- [Document passage]
Today, we declare Canister to be a grown-up: it now has a dedicated team, a Windows version is in development, manufacturers love it, and we’re adding two features we found essential going forward - Spanning and Preflight Checks.

Spanning?

In development and testing for over a year, Canister’s new Spanning capability allows you to archive more data than will fit on a single tape. No more need to cut up a hard drive’s contents into parts that fit a single tape, then archive them one by one to different tapes. Instead, just select everything you need and Canister will keep asking for new tapes until all is done.

At Hedge, we go to great lengths to keep things really simple. If we can't make it simple, we won’t build it. That means a lot of what’s considered a standard feature in the LTO landscape we quickly dismissed as “that’s not our turf”. They’re not features for filmmakers but aimed at enterprises: deduplication, automation, block-level incremental backups, system backups. Canister is not a VEEAM, Retrospect, Yoyotta, or XenData. Different audiences; different needs.

But, time and time again, Spanning kept coming up, even with those users with a straightforward, non-convoluted workflow. Speaking to a lot of customers (mainly because they kept emailing us pleading for the feature to be built), it was clear this was by far their biggest issue, and spanning was the single feature that would enhance their productivity the most.

Foundation

As always, it’s the fundamental details that make a feature work really well. We talked a lot to those users asking us for spanning, focusing on why they preferred us building it to just using a product that was already available. When people prefer not to use existing solutions because they don’t work for them, it’s a warning sign for it to be a hard problem. Collecting those gripes gave us a good idea about how to build this:

No databases

What stood out was that users asked us for a robust way to do spanning that didn’t rely on a database. Why? Because they’re a vendor lock-in. That’s a barrier for your workflow; a database is typically a single manufacturer’s way of organizing the world. You won’t be able to take your tapes to another manufacturer’s system, or it’ll be hard to move the data out of the database. And if they break, you’re screwed.

- [Records provided]

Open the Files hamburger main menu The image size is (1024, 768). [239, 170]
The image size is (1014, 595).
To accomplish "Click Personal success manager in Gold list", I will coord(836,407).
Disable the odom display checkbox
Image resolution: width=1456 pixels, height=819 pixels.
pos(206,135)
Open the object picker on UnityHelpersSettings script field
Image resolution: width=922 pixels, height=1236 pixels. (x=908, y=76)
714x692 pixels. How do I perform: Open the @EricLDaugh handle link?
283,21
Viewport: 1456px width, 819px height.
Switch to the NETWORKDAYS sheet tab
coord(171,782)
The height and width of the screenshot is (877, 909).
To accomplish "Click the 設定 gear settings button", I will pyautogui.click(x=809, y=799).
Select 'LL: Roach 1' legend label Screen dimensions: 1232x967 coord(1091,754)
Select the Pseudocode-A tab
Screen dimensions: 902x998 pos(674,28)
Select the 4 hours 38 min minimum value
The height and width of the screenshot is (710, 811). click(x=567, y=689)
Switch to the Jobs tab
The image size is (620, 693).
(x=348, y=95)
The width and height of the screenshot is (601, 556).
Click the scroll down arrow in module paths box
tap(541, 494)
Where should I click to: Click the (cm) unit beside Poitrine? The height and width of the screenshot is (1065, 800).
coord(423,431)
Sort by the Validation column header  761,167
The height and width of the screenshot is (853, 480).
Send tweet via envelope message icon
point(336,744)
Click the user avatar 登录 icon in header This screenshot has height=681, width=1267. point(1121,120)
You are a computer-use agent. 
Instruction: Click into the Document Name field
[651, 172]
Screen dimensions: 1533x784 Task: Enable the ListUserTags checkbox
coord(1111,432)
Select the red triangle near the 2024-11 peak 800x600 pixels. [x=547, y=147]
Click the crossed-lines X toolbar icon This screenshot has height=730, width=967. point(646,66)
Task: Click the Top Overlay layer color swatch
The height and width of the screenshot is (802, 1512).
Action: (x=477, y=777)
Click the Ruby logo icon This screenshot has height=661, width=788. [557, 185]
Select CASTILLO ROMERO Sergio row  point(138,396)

- [Challenge 1] Write out the passage on Canister's Spanning feature starting at "In development and" and ending at "audiences; different needs.".
- [Challenge 2] In the records, rewrite the lines starting at the line containing "The image size is (1014, 595)." and ending at the line containing "pos(206,135)", changing "checkbox" to "toggle" and leaving everything else as it is. Return only those lines.

- [Task output 1]
In development and testing for over a year, Canister’s new Spanning capability allows you to archive more data than will fit on a single tape. No more need to cut up a hard drive’s contents into parts that fit a single tape, then archive them one by one to different tapes. Instead, just select everything you need and Canister will keep asking for new tapes until all is done.

At Hedge, we go to great lengths to keep things really simple. If we can't make it simple, we won’t build it. That means a lot of what’s considered a standard feature in the LTO landscape we quickly dismissed as “that’s not our turf”. They’re not features for filmmakers but aimed at enterprises: deduplication, automation, block-level incremental backups, system backups. Canister is not a VEEAM, Retrospect, Yoyotta, or XenData. Different audiences; different needs.

- [Task output 2]
The image size is (1014, 595).
To accomplish "Click Personal success manager in Gold list", I will coord(836,407).
Disable the odom display toggle
Image resolution: width=1456 pixels, height=819 pixels.
pos(206,135)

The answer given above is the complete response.